Zbigniew Gniatkowski (born in Radomsko) is a Polish civil servant and diplomat, and EU official, ambassador of Poland to New Zealand (2014–2020).

== Life ==
Zbigniew Gniatkowski graduated from John Paul II Catholic University of Lublin Romance studies (1996) and National School of Public Administration in Warsaw (2001).

From 1994 to 1999 he worked as a journalist. In 2001, he entered the Ministry of Foreign Affairs of the Republic of Poland. He served at the Polish embassies in Paris, Washington, D.C., Permanent Representation to the European Union in Brussels (2004–2008, as a Press Counsellor) and European Commission Representation in Warsaw (2008–2014, deputy head since 2013).

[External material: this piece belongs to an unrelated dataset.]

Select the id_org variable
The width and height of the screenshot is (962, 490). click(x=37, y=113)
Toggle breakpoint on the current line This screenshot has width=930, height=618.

From 18 August 2014 Zbigniew Gniatkowski served as the ambassador of Poland to New Zealand; he presented his letter of credence to Governor-General of New Zealand Jerry Mateparae on 17 September 2014. Since 2017 accredited also to Kiribati, Tuvalu, Samoa and Tonga, as the first Polish ambassador to these Pacific island countries. He ended his term on 30 September 2020.

Upon his return to the Foreign Ministry in Warsaw he worked in the Department for cooperation with Polish Diaspora. In September 2022, he rejoined the European Commission.

Besides Polish, he speaks English, French, and Spanish.